(Beginning of MATERIAL FOR THE TASK)

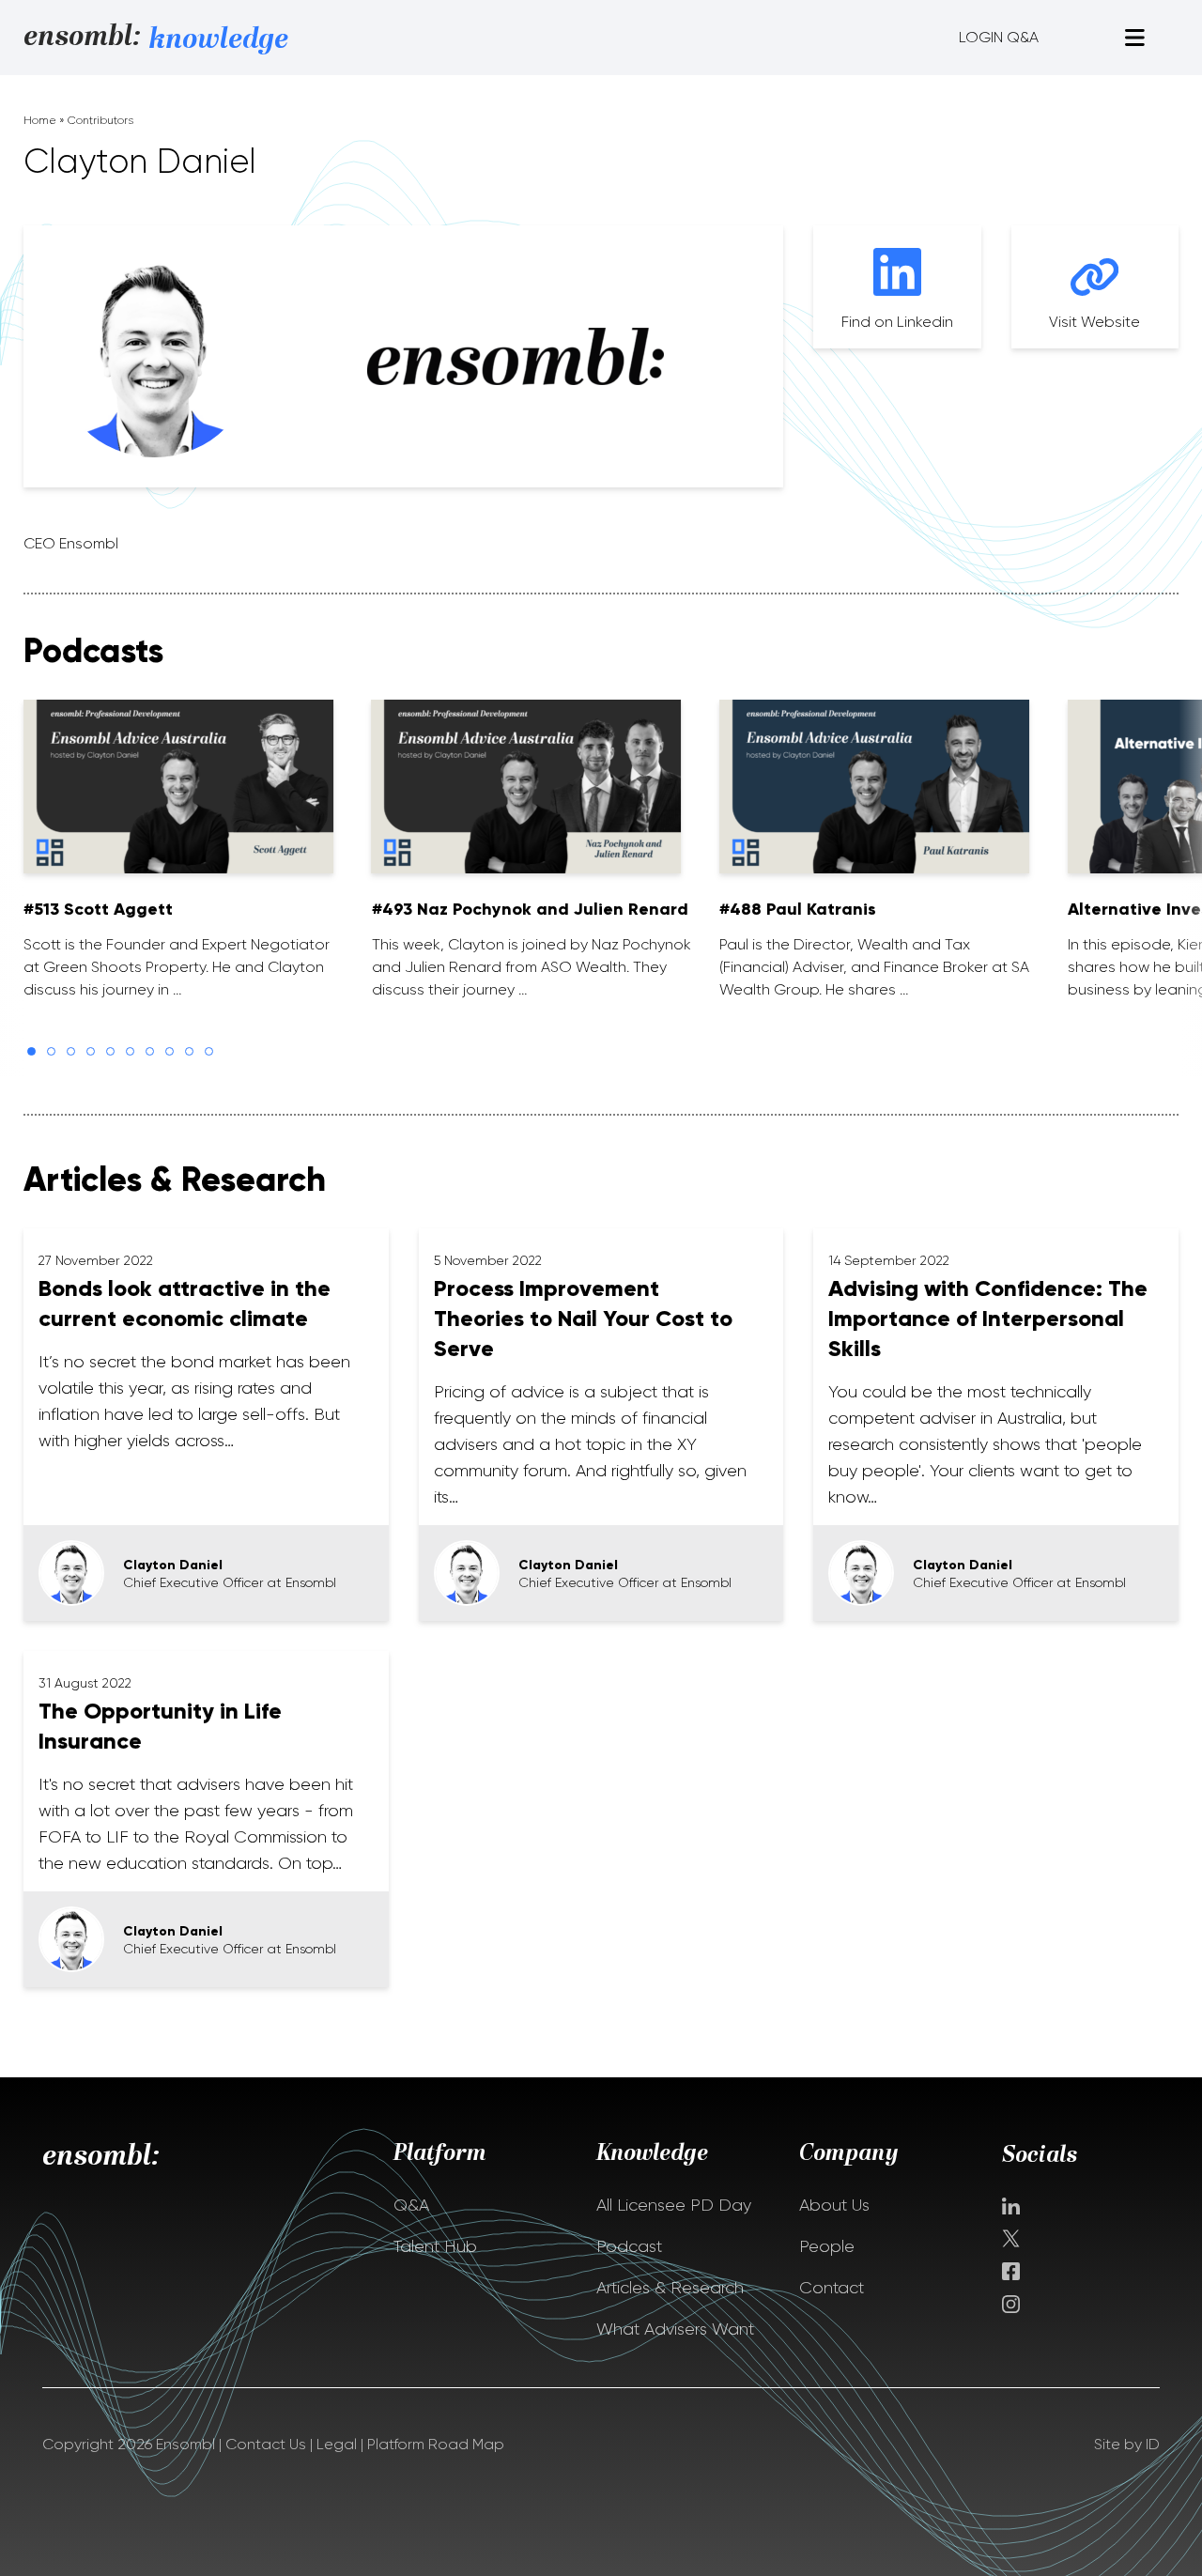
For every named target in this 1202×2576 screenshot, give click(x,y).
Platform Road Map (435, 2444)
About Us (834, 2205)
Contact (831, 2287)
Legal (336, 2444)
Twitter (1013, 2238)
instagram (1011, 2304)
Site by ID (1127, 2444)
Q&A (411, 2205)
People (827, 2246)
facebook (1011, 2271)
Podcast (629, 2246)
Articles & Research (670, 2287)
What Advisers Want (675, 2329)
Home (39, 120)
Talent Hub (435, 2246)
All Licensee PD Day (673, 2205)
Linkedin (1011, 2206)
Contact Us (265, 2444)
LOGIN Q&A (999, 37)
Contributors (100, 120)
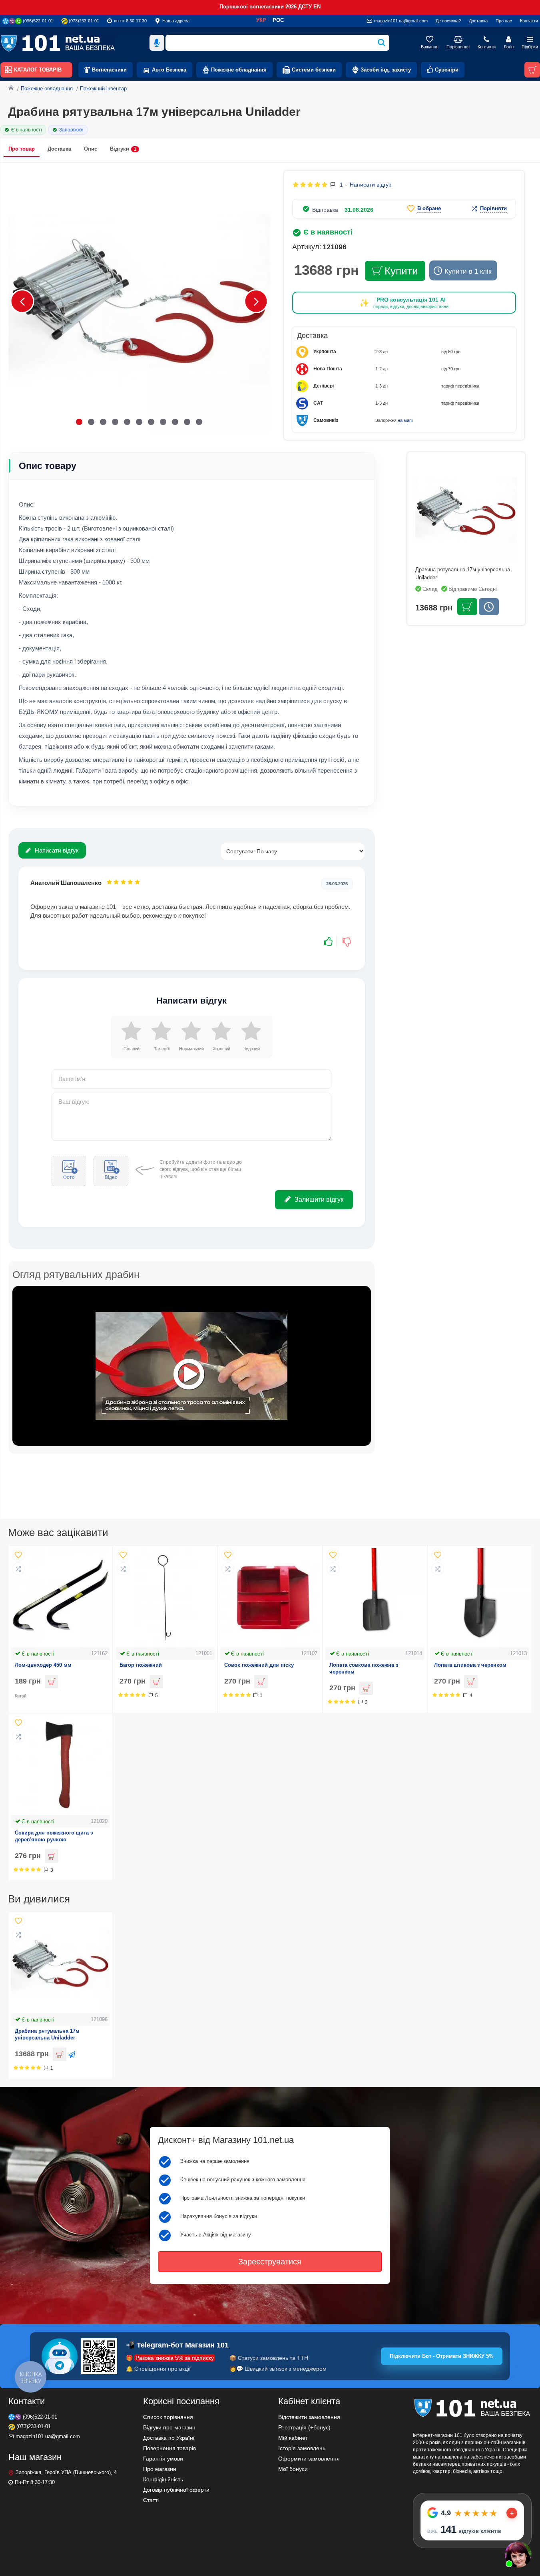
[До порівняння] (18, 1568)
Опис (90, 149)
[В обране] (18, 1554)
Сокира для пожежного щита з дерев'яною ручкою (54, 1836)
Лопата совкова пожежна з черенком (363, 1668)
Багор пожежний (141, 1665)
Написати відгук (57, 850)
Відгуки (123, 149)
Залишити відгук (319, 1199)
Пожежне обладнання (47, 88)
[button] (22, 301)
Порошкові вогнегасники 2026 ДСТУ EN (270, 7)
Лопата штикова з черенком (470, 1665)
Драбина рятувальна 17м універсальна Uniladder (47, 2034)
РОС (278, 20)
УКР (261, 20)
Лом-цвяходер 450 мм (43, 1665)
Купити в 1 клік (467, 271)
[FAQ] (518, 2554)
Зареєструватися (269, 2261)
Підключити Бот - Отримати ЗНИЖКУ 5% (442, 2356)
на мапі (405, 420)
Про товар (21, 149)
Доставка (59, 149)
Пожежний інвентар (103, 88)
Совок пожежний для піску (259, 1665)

(End of MATERIAL FOR THE TASK)

## TRY IT
Only one span of lines is wanted: the line with "Лом-цвяходер 450 мм (43, 1665)" and every line after it to the end of the entries, output exactly.

## RESPONSE BELOW
Лом-цвяходер 450 мм (43, 1665)
Купити в 1 клік (467, 271)
[FAQ] (518, 2554)
Зареєструватися (269, 2261)
Підключити Бот - Отримати ЗНИЖКУ 5% (442, 2356)
на мапі (405, 420)
Про товар (21, 149)
Доставка (59, 149)
Пожежний інвентар (103, 88)
Совок пожежний для піску (259, 1665)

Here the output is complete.